Nel frattempo, l’instabilità inizierà a farsi sentire anche sulle regioni centrali, in particolare su Toscana, Umbria e Marche, dove si manifesteranno rovesci sparsi. Il Sud Italia, invece, rimarrà ancora protetto dall’anticiclone, godendo di cieli sereni o poco nuvolosi. Dal punto di vista termico, assisteremo a una sensibile diminuzione delle temperature al Nord, mentre i valori si manterranno elevati al Centro-Sud, con picchi ancora superiori ai +26°C/+28°C.

 

Mercoledì e Giovedì: Il Ciclone Prende Forma, Maltempo Diffuso al Centro-Nord

Tra mercoledì e giovedì, la saccatura depressionaria in scivolamento sull’Italia potrebbe evolvere in un vero e proprio ciclone mediterraneo. Questo scenario determinerebbe un ulteriore e più diffuso peggioramento, con il fulcro del maltempo che tenderebbe a spostarsi verso le regioni centrali.

 

Il Nord-Est, in particolare Emilia Romagna, Veneto e Friuli, sarà ancora interessato da temporali sparsi e piogge. Tuttavia, l’attenzione maggiore si concentrerà sulle regioni centrali: Abruzzo, Lazio e Marche saranno esposte a piogge diffuse, rovesci e temporali che potrebbero nuovamente assumere carattere di forte intensità, con un rinnovato rischio di grandinate.

 

Anche le regioni meridionali vedranno un aumento della nuvolosità, specialmente su Campania, Puglia e Calabria, sebbene i fenomeni attesi risulteranno generalmente meno intensi e diffusi rispetto al Centro-Nord.
Le temperature subiranno una flessione anche al Centro, portandosi su valori più consoni al periodo, mentre al Sud si manterranno miti, attestandosi intorno ai +23°C/+25°C.

 

In Sintesi: Una Settimana da Monitorare con Attenzione

Ci attende dunque una settimana caratterizzata da una spiccata dinamicità atmosferica.
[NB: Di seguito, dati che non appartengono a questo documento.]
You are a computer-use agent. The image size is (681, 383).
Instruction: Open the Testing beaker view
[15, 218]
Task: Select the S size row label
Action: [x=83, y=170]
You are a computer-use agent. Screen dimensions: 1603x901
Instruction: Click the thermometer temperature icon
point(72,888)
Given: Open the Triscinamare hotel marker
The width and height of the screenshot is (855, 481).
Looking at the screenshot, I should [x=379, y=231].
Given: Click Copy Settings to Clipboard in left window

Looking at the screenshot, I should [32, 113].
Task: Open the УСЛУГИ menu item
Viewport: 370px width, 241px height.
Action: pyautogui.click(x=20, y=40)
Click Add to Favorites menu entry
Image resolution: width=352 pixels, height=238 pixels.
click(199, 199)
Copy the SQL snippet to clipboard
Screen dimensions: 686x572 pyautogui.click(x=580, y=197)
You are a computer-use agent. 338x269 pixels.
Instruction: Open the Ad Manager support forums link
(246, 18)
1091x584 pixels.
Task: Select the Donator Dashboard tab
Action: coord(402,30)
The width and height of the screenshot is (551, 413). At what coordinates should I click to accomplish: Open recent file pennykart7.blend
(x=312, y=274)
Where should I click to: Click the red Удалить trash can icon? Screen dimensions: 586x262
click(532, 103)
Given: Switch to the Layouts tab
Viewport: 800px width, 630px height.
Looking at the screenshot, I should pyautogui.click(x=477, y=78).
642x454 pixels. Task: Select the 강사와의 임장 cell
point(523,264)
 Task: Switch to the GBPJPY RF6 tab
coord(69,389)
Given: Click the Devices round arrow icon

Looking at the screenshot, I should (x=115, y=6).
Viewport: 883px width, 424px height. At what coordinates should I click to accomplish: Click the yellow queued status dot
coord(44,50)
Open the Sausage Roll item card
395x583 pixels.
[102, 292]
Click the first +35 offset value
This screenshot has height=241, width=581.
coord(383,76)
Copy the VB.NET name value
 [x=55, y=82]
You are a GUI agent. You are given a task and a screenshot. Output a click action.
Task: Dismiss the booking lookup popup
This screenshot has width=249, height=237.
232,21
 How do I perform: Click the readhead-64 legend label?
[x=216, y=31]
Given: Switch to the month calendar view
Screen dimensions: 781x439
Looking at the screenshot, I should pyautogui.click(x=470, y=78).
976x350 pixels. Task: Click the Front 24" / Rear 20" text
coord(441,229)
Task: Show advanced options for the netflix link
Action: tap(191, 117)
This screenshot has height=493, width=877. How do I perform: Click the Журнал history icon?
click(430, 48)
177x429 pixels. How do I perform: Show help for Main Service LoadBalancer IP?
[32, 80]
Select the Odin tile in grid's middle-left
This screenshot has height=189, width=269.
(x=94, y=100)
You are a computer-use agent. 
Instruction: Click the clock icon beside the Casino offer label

L’arrivo del nuovo ciclone porterà condizioni di maltempo a più riprese, con un’Italia sostanzialmente divisa in due nelle fasi iniziali, per poi vedere un coinvolgimento più esteso. È fondamentale seguire i prossimi aggiornamenti per una localizzazione più precisa dei fenomeni più intensi e per comprendere l’evoluzione di questa complessa situazione meteo.